I have friends who work both for INTEL (HT-leaning) and AMD (historically insistent on real CORES). It is usually fun to have them both over a couple of b33rs. There were so many b33rs that flowed I could no longer remember what HT in Intel's approach or AMDs core persistence is all about.

But in the end -- it really all "depends Migz.

Hakuna Matata.

TwoProc · ‎10-21-2010

Hein, it's not a performance test to switch every 60 seconds (in fact the load is just there to generate some form of Oracle work, most any work would do). It's a durability test. I want to know if switching HT on and off is safe. I figure if I flip it off an on an insane amount for an extended period of time, and I've got no corruption issues, then its good to go.

Re: 250 users, not a magical number - it's all I've got for load testing licenses. It's the max I can push with the tool without spending lots more $$$, and I believe I can do a good job of load testing with that level of sim users. I can buy temporary user days, but I don't feel I need it for the goals of this particular test scenario.

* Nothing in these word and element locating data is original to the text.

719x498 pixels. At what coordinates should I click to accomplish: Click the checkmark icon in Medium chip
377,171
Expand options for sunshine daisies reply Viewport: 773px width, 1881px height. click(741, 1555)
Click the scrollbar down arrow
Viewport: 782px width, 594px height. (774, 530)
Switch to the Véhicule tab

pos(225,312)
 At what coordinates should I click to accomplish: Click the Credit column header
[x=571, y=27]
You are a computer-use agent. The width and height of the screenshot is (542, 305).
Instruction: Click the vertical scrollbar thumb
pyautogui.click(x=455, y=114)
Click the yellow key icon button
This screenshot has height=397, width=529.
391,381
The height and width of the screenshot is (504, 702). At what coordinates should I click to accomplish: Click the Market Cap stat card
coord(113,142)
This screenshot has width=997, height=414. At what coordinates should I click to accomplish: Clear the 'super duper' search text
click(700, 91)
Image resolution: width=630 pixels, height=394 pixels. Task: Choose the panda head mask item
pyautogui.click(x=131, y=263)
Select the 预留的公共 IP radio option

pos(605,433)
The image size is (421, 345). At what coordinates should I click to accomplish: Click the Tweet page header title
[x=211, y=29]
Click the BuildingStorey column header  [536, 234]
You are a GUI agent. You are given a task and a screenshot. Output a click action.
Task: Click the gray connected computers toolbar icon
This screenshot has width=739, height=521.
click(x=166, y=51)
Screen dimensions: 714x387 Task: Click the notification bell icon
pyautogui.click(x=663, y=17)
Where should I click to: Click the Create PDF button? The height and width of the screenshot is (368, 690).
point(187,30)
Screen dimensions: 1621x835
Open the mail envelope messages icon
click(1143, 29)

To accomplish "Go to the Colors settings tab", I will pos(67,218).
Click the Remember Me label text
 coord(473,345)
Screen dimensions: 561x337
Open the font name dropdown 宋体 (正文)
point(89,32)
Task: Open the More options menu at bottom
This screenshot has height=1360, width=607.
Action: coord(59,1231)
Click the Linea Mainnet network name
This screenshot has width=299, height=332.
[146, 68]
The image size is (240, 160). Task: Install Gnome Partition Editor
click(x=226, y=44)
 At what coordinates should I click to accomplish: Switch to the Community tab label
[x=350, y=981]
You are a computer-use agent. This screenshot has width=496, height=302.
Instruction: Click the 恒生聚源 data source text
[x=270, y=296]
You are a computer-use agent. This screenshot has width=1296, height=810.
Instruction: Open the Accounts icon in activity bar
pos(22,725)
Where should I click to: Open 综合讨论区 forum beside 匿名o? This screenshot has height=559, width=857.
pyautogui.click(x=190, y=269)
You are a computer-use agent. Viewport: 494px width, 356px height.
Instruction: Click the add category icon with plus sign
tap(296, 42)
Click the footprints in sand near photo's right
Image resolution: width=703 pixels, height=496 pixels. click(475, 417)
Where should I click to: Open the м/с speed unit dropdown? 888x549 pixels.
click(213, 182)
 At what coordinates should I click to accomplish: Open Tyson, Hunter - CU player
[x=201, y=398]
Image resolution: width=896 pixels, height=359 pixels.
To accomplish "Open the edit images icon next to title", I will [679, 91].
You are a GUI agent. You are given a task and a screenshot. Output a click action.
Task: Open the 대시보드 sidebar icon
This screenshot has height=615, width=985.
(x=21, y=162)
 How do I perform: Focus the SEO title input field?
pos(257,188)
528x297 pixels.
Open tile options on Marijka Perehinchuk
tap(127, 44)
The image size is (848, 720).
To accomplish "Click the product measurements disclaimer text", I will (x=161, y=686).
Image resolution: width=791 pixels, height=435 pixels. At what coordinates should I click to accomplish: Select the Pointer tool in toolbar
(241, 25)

As for getting the load higher than 40-50%, we do that by reducing and/or removing the timing waits in the scripts. No problem with that. The reason is that we simply cannot come up with a good Mercury test that simulates a room fool of folks doing their jobs. Even when we calculate the waits from sample users, from real user interactions, the load we then simulate WAY overloads the servers more than Mercury load runner does. The code being run is correct, the timing, even though averaged, is almost meaningless, either from empirical evidence, or from samples. When used, these loads are much higher than what actual users generate. I believe part of the blame is the Hawthorne effect, and the other part is that screen event logs and averages still give averages that are practically meaningless because the std deviation of number of items handled, the number of xxxx and xxxx and xxxx would have to be calculated, evaluated for lead/lag influences, stripped of coincident data with Durbin Watson tests, degrees of freedom for the above exploded... etc.

And, what I'd end up with is something like the average number of children per family in the US is 1.5. 1.5 is almost useless to simulate, you really need to simulate 0,1, and children, and use gaming to see if your distributions match real #'s.

We don't have that much time or $$$ resources to do that, when I can see the "real scenario" running right now from my monitors, and I can just tweek timing wait percentages until I feel I'm close enough to make value judgements - and I don't feel it's that difficult to do if looking at this process flow in its various mutations of its basic form for 12 years to judge its ability to satisfice a problem solving challenge... in other words, experience helps.

Anyways, thank you all for your valuable and esteemed input. Very gracious of all of you, thanks very much!